I made a quilt.  It started out like any other.

While visiting the Festival of Quilts in Birmingham in 2012, I bought a pack of some stunning fabrics from Oakshott Fabrics, and they came home with me, and sat in my stash.  
A year or so later, I discovered Jacquie Gering and Katie Pedersen's fantastic book Quilting Modern: techniques and projects for improvisational quilts and my quilts were becoming more modern in design.  And I thought these lovely fabrics would make great wonky log cabins.  

Quilting Modern: techniques and projects for improvisational quilts (Gering & Pedersen)

The wonky log cabin is ‘built’ the same way as a traditional log cabin block, but you start with a four-sided piece with four different angles.   And just go from there, adding the 'logs' each time with wonky angles.  I put these blocks together quite quickly, and really enjoyed the experimentation and freedom of designing as I went.

To piece it together I chose two fabrics from Kaffe Fasset's shot cotton range, and made a couple of two tone cabins and assembled the offset the cabins with a larger, assemetrical border.

And I made the obligatory pieced back with the leftover fabrics.                                                                                           
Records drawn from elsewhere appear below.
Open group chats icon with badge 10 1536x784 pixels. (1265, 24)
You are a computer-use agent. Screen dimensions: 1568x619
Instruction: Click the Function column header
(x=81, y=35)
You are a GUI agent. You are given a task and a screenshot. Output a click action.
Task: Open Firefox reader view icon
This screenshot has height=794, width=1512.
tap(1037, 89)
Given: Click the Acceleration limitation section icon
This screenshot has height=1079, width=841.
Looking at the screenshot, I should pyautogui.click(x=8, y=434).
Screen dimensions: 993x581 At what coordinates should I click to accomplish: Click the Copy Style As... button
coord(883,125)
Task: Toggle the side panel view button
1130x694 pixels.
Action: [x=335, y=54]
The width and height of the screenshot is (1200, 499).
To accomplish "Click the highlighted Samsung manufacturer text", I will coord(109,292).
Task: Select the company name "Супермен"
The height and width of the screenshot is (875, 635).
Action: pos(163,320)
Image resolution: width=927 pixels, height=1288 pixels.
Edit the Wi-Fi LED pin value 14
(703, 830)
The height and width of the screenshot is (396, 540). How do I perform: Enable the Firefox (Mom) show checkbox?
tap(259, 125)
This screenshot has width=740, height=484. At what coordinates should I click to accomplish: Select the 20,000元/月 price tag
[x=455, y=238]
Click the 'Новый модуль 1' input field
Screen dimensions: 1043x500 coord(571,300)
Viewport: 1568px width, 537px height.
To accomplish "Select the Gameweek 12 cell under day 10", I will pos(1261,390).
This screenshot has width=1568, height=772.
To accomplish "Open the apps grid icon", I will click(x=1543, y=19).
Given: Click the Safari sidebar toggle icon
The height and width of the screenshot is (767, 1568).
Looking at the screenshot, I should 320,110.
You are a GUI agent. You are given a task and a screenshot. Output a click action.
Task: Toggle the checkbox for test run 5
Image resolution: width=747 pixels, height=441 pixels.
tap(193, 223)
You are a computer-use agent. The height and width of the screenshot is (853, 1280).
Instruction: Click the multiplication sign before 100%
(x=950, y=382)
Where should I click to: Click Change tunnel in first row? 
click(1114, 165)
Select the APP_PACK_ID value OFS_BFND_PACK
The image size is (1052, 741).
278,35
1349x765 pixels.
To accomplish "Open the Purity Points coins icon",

And then I matchstick quilted it on my domestic sewing machine.  Reader, understand. This quilt is a beast of epic proportions, about 2m x 2m, and I thought the best plan of attack would be to stitch quarter inch lines across the whole thing.  


Anyway, in the end it looked like this:

See?  So big it doesn't even fit on the clothesline.

As a long-time quilt maker, first-time quilt competition entrant, I submitted my beloved quilt in for judging to the Royal Melbourne Show craft competition with much trepidation. Imagine my surprise (and delight) when I found out it won first place in its category (machine pieced, machine quilted).

Started out like any other quilt, ended up quite unlike any quilt I'd made before.